Claire, 36, chatters about the kitchen conversion, which coincided with both sets of parents meeting, prewedding, for the first time. “We had a cooker and a microwave, but no running water at all in here,” she says. “But everyone got on brilliantly. It was kind of the spirit of the Blitz.”
That’s all very homely, but how does living in the sticks affect Byrne’s stand-up? Cutting-edge comedy doesn’t usually emerge from rural idylls.
“Living here has influenced my new show a lot,” he says. “The countryside is full of class issues. Like, if a pheasant flies into the side of the house and dies, eating that pheasant is kind of a pikey thing to do. But if I go out and shoot a pheasant, then that’s okay. Isn’t that weird? There are all sorts of class contradictions like that. Now excuse me while I trim the wisteria off the satellite dish. See, that’s another one.”
We wander on from the kitchen, through the adjoining dining room and upstairs to Byrne’s office and mini-library. If further proof be needed that he is serious about the joys of the great outdoors, it is here: a huge map of Scotland hangs on the wall, with the Munro hills marked by crosses.
Byrne got into walking in the Munros just this March, and is obsessed by them. There are 284 in all and he has climbed 12 already, some in the early mornings prior to gigs at the Edinburgh Festival. He plansto tackle the others as well. “I love the isolation up there,” he says. “I may not think of a single joke, but it clears the head.”

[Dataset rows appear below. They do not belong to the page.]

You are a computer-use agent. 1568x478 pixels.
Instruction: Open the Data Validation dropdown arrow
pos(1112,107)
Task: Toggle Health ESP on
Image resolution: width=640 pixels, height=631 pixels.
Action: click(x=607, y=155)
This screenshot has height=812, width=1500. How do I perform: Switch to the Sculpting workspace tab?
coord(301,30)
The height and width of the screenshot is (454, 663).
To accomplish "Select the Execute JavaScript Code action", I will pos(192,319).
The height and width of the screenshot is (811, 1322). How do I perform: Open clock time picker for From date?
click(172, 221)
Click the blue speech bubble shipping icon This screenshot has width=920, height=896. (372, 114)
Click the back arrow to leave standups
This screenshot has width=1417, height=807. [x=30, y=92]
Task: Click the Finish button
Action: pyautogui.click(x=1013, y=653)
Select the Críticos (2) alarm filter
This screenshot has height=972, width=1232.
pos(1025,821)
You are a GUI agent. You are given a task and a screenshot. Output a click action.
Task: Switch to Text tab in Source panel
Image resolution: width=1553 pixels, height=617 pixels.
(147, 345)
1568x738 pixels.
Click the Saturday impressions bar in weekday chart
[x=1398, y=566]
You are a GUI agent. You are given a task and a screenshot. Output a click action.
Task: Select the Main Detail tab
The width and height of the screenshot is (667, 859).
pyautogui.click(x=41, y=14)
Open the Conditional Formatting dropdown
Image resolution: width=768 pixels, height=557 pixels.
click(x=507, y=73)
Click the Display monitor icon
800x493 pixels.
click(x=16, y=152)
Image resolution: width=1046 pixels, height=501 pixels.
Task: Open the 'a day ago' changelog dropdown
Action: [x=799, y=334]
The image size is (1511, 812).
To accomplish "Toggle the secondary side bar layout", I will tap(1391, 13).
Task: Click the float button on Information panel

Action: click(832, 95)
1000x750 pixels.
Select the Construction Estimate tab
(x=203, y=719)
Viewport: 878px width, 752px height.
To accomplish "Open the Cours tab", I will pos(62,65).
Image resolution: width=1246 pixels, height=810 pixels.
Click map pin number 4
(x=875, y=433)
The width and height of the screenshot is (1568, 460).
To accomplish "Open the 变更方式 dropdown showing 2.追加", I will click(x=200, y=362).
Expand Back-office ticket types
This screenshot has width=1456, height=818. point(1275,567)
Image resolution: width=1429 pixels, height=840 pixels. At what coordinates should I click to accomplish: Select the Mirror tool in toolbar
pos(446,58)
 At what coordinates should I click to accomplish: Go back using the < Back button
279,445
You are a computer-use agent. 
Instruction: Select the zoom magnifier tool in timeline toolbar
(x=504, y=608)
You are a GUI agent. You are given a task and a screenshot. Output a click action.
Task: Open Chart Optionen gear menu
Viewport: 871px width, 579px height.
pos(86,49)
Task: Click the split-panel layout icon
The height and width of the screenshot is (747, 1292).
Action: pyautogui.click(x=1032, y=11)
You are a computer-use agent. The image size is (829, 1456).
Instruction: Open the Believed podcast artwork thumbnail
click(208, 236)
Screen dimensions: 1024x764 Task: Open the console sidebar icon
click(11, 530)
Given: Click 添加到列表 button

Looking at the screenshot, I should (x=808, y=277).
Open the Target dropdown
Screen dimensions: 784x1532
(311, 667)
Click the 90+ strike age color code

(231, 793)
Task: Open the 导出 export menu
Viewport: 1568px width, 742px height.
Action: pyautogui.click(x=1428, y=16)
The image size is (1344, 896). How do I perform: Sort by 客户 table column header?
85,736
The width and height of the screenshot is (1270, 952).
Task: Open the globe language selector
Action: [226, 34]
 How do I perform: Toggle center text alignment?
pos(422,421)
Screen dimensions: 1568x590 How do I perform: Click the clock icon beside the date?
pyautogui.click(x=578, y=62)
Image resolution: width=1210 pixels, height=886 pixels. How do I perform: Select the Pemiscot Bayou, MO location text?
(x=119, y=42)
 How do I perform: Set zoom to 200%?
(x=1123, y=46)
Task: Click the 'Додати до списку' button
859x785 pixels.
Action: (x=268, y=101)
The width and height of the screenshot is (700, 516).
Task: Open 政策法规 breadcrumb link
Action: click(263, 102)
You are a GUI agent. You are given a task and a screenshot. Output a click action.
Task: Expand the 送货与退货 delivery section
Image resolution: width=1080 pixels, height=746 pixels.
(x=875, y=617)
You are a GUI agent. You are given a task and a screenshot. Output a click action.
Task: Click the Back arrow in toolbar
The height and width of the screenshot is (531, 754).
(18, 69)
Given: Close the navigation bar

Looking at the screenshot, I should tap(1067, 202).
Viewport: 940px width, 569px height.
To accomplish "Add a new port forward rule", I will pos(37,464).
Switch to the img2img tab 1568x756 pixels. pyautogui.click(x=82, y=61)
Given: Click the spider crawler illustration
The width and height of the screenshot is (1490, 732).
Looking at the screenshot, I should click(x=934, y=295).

Downstairs again, the low-ceilinged living room is the showpiece. The fireplace was Byrne’s idea; he saw a similar one in a magazine. It is a slab of seemingly free-standing concrete, polished to a shine so it looks like granite, with a wood-burning stove on top.
So, let me get this straight: the stand-up comedian who, before the cigarette ban came into force, used to deliver his act with a pint of lager in one hand and a Marlboro Red and a microphone in the other, now reads glossy magazines about interiors, then does some nifty home improvements himself . . . I wonder what his fellow panellists on programmes such as Have I Got News for You, Never Mind the Buzzcocks or 8 out of 10 Cats would make of that.
“You know, this is the only house I have lived in that I have been happy to come home to,” Byrne says. “Previously, I preferred being away on tour, living in hotels, because the hotels were better than the dumps I lived in. It feels kind of grown-up living here. This is the house that jokes built. It is a good feeling.” He definitely isn’t joking this time.